また、小梁14の断面をスラブ床40内に埋入することが可能な程度に小さいものとすることができ、さらに、間柱15の断面を戸境部に設けられる戸境壁内に埋入することが可能な程度に小さいものとすることができる。
そして、小梁14・16は、スラブ床40内に埋設された状態に設けられ、間柱15は、戸境部に設けられる戸境壁(図示せず)の内部に配置される。なお、小梁14・16及び間柱15は、いずれもH型鋼を採用することによって、断面の更なる微小化が図られており、また、H型鋼は扁平な形状として戸境壁又はスラブ床内に埋入し易いようにすることもできる。
そして、間柱15は柱13・13間に複数配設することができるので、戸境壁の壁幅に対する制約を緩和させることができ、集合住宅10の居住空間のレイアウトの自由度を更に高めている。
さらに、集合住宅10の平面視短手方向一側にバルコニー部21を設け、平面視短手方向他側に廊下部23を設け、バルコニー部21と廊下部23との間に居住部22を設けて、バルコニー部21−居住部22の境界及び居住部22−廊下部23の境界のそれぞれに、集合住宅10の長手方向と略平行に小梁16・16が間柱15間に架設している。

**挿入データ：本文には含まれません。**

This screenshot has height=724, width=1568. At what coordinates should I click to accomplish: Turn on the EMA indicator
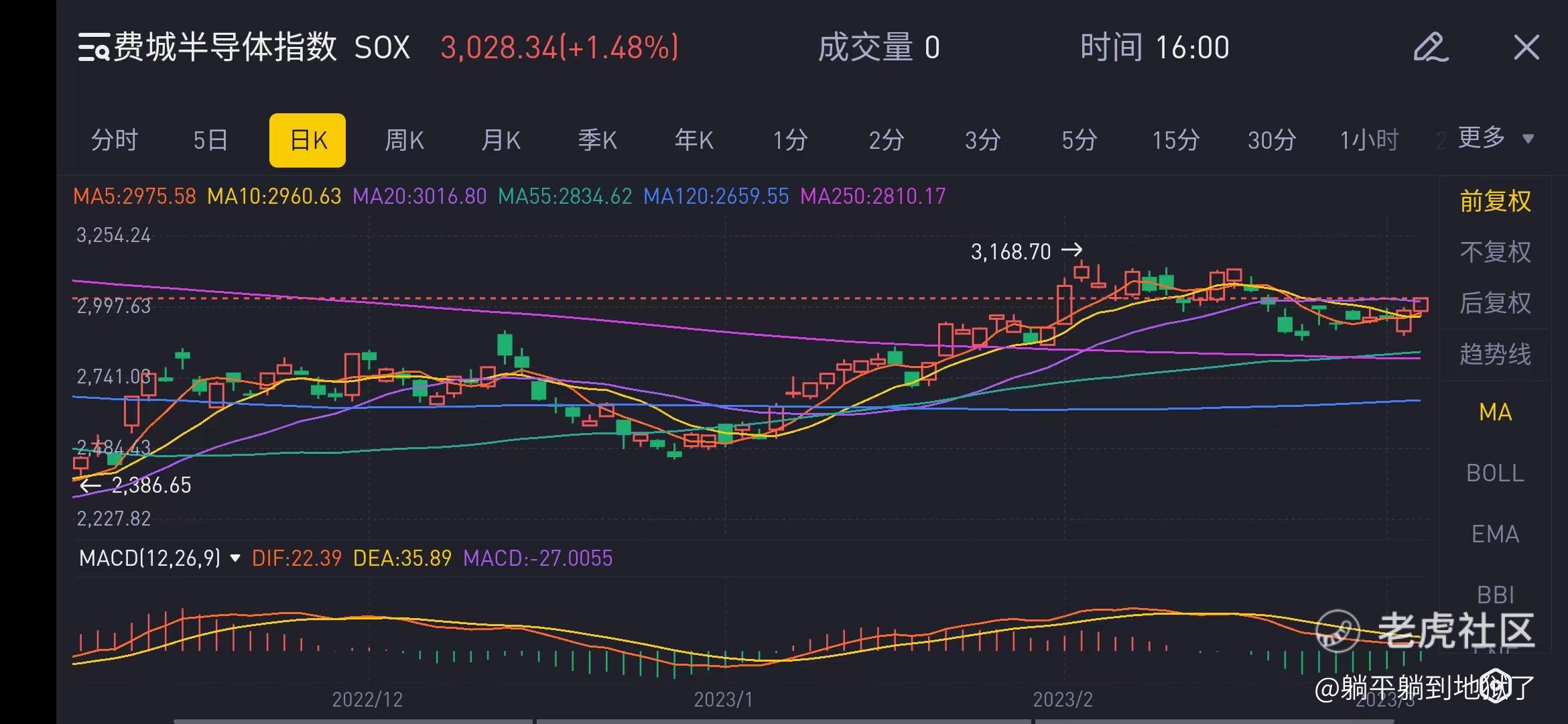pyautogui.click(x=1495, y=534)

そして、バルコニー部21−居住部22−廊下部23に連続するスラブ床40を設け、該スラブ床40内に小梁14・16を埋設するとともに、戸境部に設けられた戸境壁に間柱15を埋設している。
さらに、間柱15や小梁14の規格を統一すれば、集合住宅10の規模を設定するだけで、間柱15や小梁14の数が定まり、これに基づいて構造計算を行うことができる。
12 梁
13 柱
14 小梁
15 間柱
16 小梁
30 外架構
40 スラブ床
55 ブレース
Claims (4)
- 各階に複数の住戸が並設されて成る集合住宅において、
H型鋼を鉄骨とする鉄骨コンクリート構造材から成る柱及び梁にて構成した架構を、集合住宅の平面視長手方向両外周面に対峙した状態に立設し、
前記対峙して配置される柱間に、住戸同士の戸境に沿って複数の間柱を立設するとともに、間柱間及び間柱と柱との間に小梁を連設し、
各階の梁及び小梁にて形成される略水平面にスラブ床を形成し、
前記間柱を戸境壁内部に配置するとともに、小梁をスラブ床内に埋設することを、
特徴とする集合住宅の架構構造。 - 前記集合住宅の平面視長手方向外周部において、スラブ床の主筋を集合住宅の平面視短手方向と平行に配置し、
残りの部分の、スラブ床の主筋を集合住宅の平面視長手方向と平行に配置し、
主筋方向の異なる境界において、前記梁と略平行に間柱間に小梁を架設するとともに、該小梁をスラブ床内に埋設する、
請求項1に記載の集合住宅の架構構造。 - 前記スラブ床の、集合住宅の平面視長手方向外周端部を、梁を構成するH型鋼のフランジ間に充填されたコンクリートに埋設する、
請求項1又は請求項2に記載の集合住宅の架構構造。 - 前記間柱と小梁とによって形成される構面内に、ブレースを設ける、
請求項1乃至請求項3のいずれかに記載の集合住宅の架構構造。